1 small pack of vacuum packed and natural cooked beetroot

2 Pink Lady apples

1 grapefruit peeled

Method:

  1. Put all ingredients through a juicer. There is no need to even peel the apples as this gets you even more goodness. Pour in to glasses and serve. Easy as that!

Green Smoothie Recipe

Courtesy of Hemsley & Hemsley

Ingredients:

Thumbnail-sized piece of ginger

250ml of filtered water or coconut water (we love Dr Martins coconut water)

1 stick of celery

1 handful of kale (or try watercress/baby spinach/romaine lettuce)

1 handful of winter fruit such as apple/pear/kiwi/pineapple

1 large sprig of parsley

Combinations we like: apple & watercress, pear & baby spinach, kiwi & Romaine lettuce

Method:

  1. Wash the fruit and veg.
  2. Remove the hard skin from the ginger and skin the fruit or peel the pineapple.
  3. Chop your veg – if you have a handheld blender you’ll need much smaller pieces but if you have a high strength blender or a Vitamix you can be as lazy at chopping as you like!
  4. Add the harder, more fibrous veg to your blender first, with the water.
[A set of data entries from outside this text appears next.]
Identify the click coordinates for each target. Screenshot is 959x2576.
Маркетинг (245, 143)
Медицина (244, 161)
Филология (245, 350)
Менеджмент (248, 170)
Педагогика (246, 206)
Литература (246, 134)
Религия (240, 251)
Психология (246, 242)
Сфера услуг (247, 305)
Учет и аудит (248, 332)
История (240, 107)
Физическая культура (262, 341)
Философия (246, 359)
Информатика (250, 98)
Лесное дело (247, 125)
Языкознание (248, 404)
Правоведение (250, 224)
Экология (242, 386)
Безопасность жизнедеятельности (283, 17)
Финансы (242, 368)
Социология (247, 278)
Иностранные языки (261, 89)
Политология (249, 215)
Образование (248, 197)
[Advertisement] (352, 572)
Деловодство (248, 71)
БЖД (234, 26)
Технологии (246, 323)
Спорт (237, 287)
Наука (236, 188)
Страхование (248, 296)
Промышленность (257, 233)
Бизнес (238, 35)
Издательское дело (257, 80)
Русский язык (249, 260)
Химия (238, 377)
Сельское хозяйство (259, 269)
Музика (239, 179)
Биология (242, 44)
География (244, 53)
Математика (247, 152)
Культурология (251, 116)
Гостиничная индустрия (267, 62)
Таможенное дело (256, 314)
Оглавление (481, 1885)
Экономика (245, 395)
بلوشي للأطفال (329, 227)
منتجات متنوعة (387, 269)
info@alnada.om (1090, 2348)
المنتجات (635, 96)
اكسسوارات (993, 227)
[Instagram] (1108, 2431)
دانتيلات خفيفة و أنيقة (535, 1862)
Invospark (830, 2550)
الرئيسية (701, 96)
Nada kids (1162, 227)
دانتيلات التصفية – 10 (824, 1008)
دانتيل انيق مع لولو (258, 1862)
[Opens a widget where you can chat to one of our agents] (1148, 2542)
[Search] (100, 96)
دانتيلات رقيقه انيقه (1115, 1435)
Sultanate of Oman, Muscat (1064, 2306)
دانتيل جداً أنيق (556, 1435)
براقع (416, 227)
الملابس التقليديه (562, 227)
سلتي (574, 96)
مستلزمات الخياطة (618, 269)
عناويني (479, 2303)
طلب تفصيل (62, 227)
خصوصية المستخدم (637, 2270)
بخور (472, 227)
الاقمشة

Then add the rest of your ingredients and blend until smooth. If your blender is not powerful then avoid kale stalks and ginger.

 

Almond Milk Smoothie

Courtesy of Good Food Channel

Ingredients:

1 handfuls of almonds, peeled and soaked overnight in water

1 tbsp golden linseeds

½ ripe mango, or 1 ripe banana

2 handfuls mixed berries

Method:

  1. Drain and rinse the almonds. Put them in the blender and ass a little fresh water. Blend to make a smooth paste.
  2. Add more water bit by bit and blend until you have a rich almond milk. If it’s too think, just add more water – you’re aiming for something with the consistency of its dairy counterpart.
  3. Add the linseeds and fruit and blend until smooth. Serve immediately.

Tips:  Don’t worry if you can’t get hold of fresh berries – frozen ones will work well in smoothies, helping them thicken and chill.

ALSO, try swapping the almonds for cashew nuts for a creamy cashew nut milk smoothie. If nuts aren’t your thing, you can also simply use natural live yogurt in place of the almonds.